What is a sitemap?

A sitemap is an XML file contains links of a website's URLs. Sitemap is used to tell search engines that these URLs exist on your website, and you want to crawl them and to appear them in search engines. It also allows website owners or webmasters to add additional information with each URL of their website in sitemap including lastmod, changefreq, and priority, where lastmod tells search engines that when that particular resource/file/data URI was modified on server, changefreq tells search engine that how frequently the resource content will change on the server, possible values for changefreq include always, hourly, daily, weekly, monthly, yearly and never, priority tells search engines that how much important a URL is relative to other URLs in that sitemap for same domain/website for crawling purpose, possible values of priority could range from 0.0 to 1.0 where 1.0 means the URL is more important. XML based minimal sitemap structure is given as below:

<?xml version="1.0" encoding="UTF-8"?>
<urlset xmlns="http://www.sitemaps.org/schemas/sitemap/0.9"> 
    <url>
        <loc>http://www.example.com/</loc> 
    </url>
    <url>
        <loc>http://www.example.com/file-url.html</loc> 
    </url>
</urlset>

Other sitemap formats:

A sitemap could be submitted to search engines in three formats: XML, RSS Feed and Text file. If a website or blog has RSS or Atom feed, that feed could be submitted to search engines as sitemap. Mostly the open source blog software like WordPress contains the feature to generate RSS feed which could be used as sitemap for search engines. Text file based sitemap is a simple form of sitemap contains one URL of a website per line for example:

http://www.example.com/url-1
http://www.example.com/url-2
http://www.example.com/my-file-1.html
http://www.example.com/my-file-2.html

Sitemap limitations:

Sitemap files have a limit of 50,000 URLs per one sitemap and 50 mega bytes of limit on its file size. But sitemap file could be compressed to gzip file format. Websites having more than 50,000 URLs should contain a sitemap index file with sub-sitemap files where sitemap index file will contain the list of sitemap files and each sitemap file should not contain more than 50,000 URLs and should not be larger than 50 mega bytes in size. Another sitemap limitation is any data or any website URL in sitemap should be escaped that is the special entities characters should be properly escaped like ampersand (&) should be written as (& amp;), single quote (') should be written as (& apos;), double quote (") should be written as (& quot;), less than symbol (<) should be written as (& lt;), and greater than symbol (>) should be written as (& gt;).

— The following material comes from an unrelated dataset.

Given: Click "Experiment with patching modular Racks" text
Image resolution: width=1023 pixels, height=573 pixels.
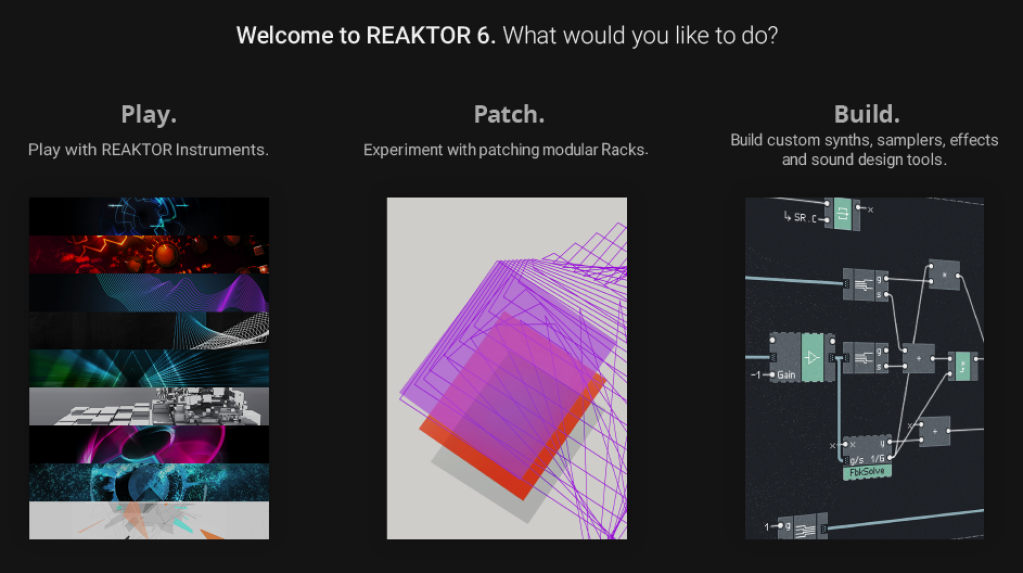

Generate a sitemap for search engines (Google, Yahoo, Bing and other)

Creating a sitemap for a small website with few static pages is very simple. But what will happen if a website is built on custom platform and not using any open source software and has hundreds of dynamic resources/URLs on the server? There are tons of online sitemap generators, which use a methodology where you supply them the URL of your website, and then a sitemap generator crawls that URL and scans for other URLs usually mentioned in anchor tag <a href="http://www.example.com/another-page.html">Another Page</a> on that main page and collects all the URLs related to main domain. And this way the sitemap generator tool iterate each collected URL for more URLs of the same domain for some depth level, and finally makes a list of collected URLs and then allows site owner or webmaster to download XML sitemap containing those collected URLs. So creating an XML sitemap for a custom website is not really hard today.